What to do: Please output the data exactly, without omitting anything.

Extracted records:
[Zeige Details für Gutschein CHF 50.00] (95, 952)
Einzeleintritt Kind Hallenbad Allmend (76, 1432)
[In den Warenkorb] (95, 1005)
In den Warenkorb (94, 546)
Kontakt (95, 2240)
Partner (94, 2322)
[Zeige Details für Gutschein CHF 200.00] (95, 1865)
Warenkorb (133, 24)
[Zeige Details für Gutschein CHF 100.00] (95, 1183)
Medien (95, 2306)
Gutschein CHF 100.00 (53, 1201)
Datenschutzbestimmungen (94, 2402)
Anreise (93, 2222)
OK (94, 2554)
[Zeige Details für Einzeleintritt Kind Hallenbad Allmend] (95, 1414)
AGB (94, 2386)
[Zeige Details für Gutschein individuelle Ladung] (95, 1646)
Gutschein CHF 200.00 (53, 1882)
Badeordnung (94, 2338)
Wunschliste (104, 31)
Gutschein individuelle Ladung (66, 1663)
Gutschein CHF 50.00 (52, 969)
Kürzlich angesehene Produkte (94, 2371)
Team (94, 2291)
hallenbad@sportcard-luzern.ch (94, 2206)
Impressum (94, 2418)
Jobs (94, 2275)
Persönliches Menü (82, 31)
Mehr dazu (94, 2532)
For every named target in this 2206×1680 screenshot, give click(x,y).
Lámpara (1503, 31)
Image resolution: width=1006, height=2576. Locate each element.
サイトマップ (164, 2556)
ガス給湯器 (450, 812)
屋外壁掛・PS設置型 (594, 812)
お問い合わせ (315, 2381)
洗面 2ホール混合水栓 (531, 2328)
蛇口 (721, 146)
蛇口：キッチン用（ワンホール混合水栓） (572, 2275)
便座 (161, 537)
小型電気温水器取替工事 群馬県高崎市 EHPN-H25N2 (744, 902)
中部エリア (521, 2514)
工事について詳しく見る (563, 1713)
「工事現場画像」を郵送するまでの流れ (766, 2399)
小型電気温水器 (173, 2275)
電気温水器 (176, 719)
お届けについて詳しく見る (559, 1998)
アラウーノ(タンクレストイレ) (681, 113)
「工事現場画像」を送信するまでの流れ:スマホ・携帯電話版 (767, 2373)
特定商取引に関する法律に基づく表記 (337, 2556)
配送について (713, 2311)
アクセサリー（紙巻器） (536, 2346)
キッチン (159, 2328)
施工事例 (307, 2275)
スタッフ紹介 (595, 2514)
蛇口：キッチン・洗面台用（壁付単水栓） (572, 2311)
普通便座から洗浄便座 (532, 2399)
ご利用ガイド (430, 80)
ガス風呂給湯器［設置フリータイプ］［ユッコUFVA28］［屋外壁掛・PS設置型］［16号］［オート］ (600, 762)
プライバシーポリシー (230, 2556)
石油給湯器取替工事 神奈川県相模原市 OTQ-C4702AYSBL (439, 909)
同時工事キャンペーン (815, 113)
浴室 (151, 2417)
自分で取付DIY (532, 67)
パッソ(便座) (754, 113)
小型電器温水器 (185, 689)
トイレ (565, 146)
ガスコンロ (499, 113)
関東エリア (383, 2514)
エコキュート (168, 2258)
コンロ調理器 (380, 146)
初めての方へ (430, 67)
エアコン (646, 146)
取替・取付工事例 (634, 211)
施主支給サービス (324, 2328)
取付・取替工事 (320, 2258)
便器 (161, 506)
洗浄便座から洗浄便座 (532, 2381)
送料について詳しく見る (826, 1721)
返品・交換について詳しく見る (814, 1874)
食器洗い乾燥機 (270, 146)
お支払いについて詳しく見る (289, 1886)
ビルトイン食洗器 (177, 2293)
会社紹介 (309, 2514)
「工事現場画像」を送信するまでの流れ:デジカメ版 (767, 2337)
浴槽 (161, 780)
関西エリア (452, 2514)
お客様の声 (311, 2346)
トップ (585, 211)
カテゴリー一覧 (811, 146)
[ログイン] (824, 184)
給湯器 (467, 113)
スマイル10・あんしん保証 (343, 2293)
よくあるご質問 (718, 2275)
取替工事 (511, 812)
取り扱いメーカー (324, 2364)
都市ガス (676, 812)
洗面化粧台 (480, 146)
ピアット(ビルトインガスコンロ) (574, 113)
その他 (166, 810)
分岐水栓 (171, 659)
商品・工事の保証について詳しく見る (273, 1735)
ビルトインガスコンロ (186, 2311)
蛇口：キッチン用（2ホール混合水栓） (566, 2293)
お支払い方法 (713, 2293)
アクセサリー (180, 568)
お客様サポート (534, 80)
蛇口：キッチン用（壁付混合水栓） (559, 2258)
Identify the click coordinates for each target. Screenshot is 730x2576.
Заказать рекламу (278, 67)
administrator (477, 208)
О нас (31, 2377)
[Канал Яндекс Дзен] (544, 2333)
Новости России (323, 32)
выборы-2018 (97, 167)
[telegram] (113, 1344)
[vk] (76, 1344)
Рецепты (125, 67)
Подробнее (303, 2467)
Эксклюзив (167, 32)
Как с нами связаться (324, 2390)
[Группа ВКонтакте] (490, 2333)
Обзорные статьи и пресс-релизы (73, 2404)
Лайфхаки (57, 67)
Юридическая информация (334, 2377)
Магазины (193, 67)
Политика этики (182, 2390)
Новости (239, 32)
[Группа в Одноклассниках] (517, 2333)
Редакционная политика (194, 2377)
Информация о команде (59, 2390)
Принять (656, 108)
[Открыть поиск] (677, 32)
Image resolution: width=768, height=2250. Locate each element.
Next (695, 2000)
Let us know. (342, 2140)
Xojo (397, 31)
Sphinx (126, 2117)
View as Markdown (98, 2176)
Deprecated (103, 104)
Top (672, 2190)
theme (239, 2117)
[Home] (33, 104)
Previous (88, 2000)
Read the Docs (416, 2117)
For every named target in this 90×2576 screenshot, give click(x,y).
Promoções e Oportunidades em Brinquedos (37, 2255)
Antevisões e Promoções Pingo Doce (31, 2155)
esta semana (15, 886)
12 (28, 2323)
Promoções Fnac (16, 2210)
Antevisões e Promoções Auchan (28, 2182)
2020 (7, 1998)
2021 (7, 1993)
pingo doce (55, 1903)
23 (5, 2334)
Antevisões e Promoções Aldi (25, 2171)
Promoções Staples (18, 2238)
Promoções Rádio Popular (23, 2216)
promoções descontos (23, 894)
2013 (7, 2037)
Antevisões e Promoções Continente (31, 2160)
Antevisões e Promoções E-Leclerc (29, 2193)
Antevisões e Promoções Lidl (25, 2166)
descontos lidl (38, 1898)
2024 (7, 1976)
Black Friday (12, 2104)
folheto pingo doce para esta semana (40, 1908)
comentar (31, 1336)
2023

Solution to the exercise:
[Zeige Details für Gutschein CHF 50.00] (95, 952)
Einzeleintritt Kind Hallenbad Allmend (76, 1432)
[In den Warenkorb] (95, 1005)
In den Warenkorb (94, 546)
Kontakt (95, 2240)
Partner (94, 2322)
[Zeige Details für Gutschein CHF 200.00] (95, 1865)
Warenkorb (133, 24)
[Zeige Details für Gutschein CHF 100.00] (95, 1183)
Medien (95, 2306)
Gutschein CHF 100.00 (53, 1201)
Datenschutzbestimmungen (94, 2402)
Anreise (93, 2222)
OK (94, 2554)
[Zeige Details für Einzeleintritt Kind Hallenbad Allmend] (95, 1414)
AGB (94, 2386)
[Zeige Details für Gutschein individuelle Ladung] (95, 1646)
Gutschein CHF 200.00 (53, 1882)
Badeordnung (94, 2338)
Wunschliste (104, 31)
Gutschein individuelle Ladung (66, 1663)
Gutschein CHF 50.00 (52, 969)
Kürzlich angesehene Produkte (94, 2371)
Team (94, 2291)
hallenbad@sportcard-luzern.ch (94, 2206)
Impressum (94, 2418)
Jobs (94, 2275)
Persönliches Menü (82, 31)
Mehr dazu (94, 2532)
For every named target in this 2206×1680 screenshot, give click(x,y).
Lámpara (1503, 31)
Image resolution: width=1006, height=2576. Locate each element.
サイトマップ (164, 2556)
ガス給湯器 (450, 812)
屋外壁掛・PS設置型 (594, 812)
お問い合わせ (315, 2381)
洗面 2ホール混合水栓 (531, 2328)
蛇口 (721, 146)
蛇口：キッチン用（ワンホール混合水栓） (572, 2275)
便座 (161, 537)
小型電気温水器取替工事 群馬県高崎市 EHPN-H25N2 (744, 902)
中部エリア (521, 2514)
工事について詳しく見る (563, 1713)
「工事現場画像」を郵送するまでの流れ (766, 2399)
小型電気温水器 (173, 2275)
電気温水器 (176, 719)
お届けについて詳しく見る (559, 1998)
アラウーノ(タンクレストイレ) (681, 113)
「工事現場画像」を送信するまでの流れ:スマホ・携帯電話版 (767, 2373)
特定商取引に関する法律に基づく表記 (337, 2556)
配送について (713, 2311)
アクセサリー（紙巻器） (536, 2346)
キッチン (159, 2328)
施工事例 (307, 2275)
スタッフ紹介 (595, 2514)
蛇口：キッチン・洗面台用（壁付単水栓） (572, 2311)
普通便座から洗浄便座 (532, 2399)
ご利用ガイド (430, 80)
ガス風呂給湯器［設置フリータイプ］［ユッコUFVA28］［屋外壁掛・PS設置型］［16号］［オート］ (600, 762)
プライバシーポリシー (230, 2556)
石油給湯器取替工事 神奈川県相模原市 OTQ-C4702AYSBL (439, 909)
同時工事キャンペーン (815, 113)
浴室 (151, 2417)
自分で取付DIY (532, 67)
パッソ(便座) (754, 113)
小型電器温水器 (185, 689)
トイレ (565, 146)
ガスコンロ (499, 113)
関東エリア (383, 2514)
エコキュート (168, 2258)
コンロ調理器 (380, 146)
初めての方へ (430, 67)
エアコン (646, 146)
取替・取付工事例 (634, 211)
施主支給サービス (324, 2328)
取付・取替工事 (320, 2258)
便器 (161, 506)
洗浄便座から洗浄便座 (532, 2381)
送料について詳しく見る (826, 1721)
返品・交換について詳しく見る (814, 1874)
食器洗い乾燥機 (270, 146)
お支払いについて詳しく見る (289, 1886)
ビルトイン食洗器 (177, 2293)
会社紹介 (309, 2514)
「工事現場画像」を送信するまでの流れ:デジカメ版 (767, 2337)
浴槽 (161, 780)
関西エリア (452, 2514)
お客様の声 (311, 2346)
トップ (585, 211)
カテゴリー一覧 (811, 146)
[ログイン] (824, 184)
給湯器 (467, 113)
スマイル10・あんしん保証 (343, 2293)
よくあるご質問 (718, 2275)
取替工事 (511, 812)
取り扱いメーカー (324, 2364)
都市ガス (676, 812)
洗面化粧台 (480, 146)
ピアット(ビルトインガスコンロ) (574, 113)
その他 (166, 810)
分岐水栓 (171, 659)
商品・工事の保証について詳しく見る (273, 1735)
ビルトインガスコンロ (186, 2311)
蛇口：キッチン用（2ホール混合水栓） (566, 2293)
お支払い方法 (713, 2293)
アクセサリー (180, 568)
お客様サポート (534, 80)
蛇口：キッチン用（壁付混合水栓） (559, 2258)
Identify the click coordinates for each target. Screenshot is 730x2576.
Заказать рекламу (278, 67)
administrator (477, 208)
О нас (31, 2377)
[Канал Яндекс Дзен] (544, 2333)
Новости России (323, 32)
выборы-2018 (97, 167)
[telegram] (113, 1344)
[vk] (76, 1344)
Рецепты (125, 67)
Подробнее (303, 2467)
Эксклюзив (167, 32)
Как с нами связаться (324, 2390)
[Группа ВКонтакте] (490, 2333)
Обзорные статьи и пресс-релизы (73, 2404)
Лайфхаки (57, 67)
Юридическая информация (334, 2377)
Магазины (193, 67)
Политика этики (182, 2390)
Новости (239, 32)
[Группа в Одноклассниках] (517, 2333)
Редакционная политика (194, 2377)
Информация о команде (59, 2390)
Принять (656, 108)
[Открыть поиск] (677, 32)
Image resolution: width=768, height=2250. Locate each element.
Next (695, 2000)
Let us know. (342, 2140)
Xojo (397, 31)
Sphinx (126, 2117)
View as Markdown (98, 2176)
Deprecated (103, 104)
Top (672, 2190)
theme (239, 2117)
[Home] (33, 104)
Previous (88, 2000)
Read the Docs (416, 2117)
For every named target in this 90×2576 screenshot, give click(x,y).
Promoções e Oportunidades em Brinquedos (37, 2255)
Antevisões e Promoções Pingo Doce (31, 2155)
esta semana (15, 886)
12 (28, 2323)
Promoções Fnac (16, 2210)
Antevisões e Promoções Auchan (28, 2182)
2020 (7, 1998)
2021 (7, 1993)
pingo doce (55, 1903)
23 (5, 2334)
Antevisões e Promoções Aldi (25, 2171)
Promoções Staples (18, 2238)
Promoções Rádio Popular (23, 2216)
promoções descontos (23, 894)
2013 (7, 2037)
Antevisões e Promoções Continente (31, 2160)
Antevisões e Promoções E-Leclerc (29, 2193)
Antevisões e Promoções Lidl (25, 2166)
descontos lidl (38, 1898)
2024 (7, 1976)
Black Friday (12, 2104)
folheto pingo doce para esta semana (40, 1908)
comentar (31, 1336)
2023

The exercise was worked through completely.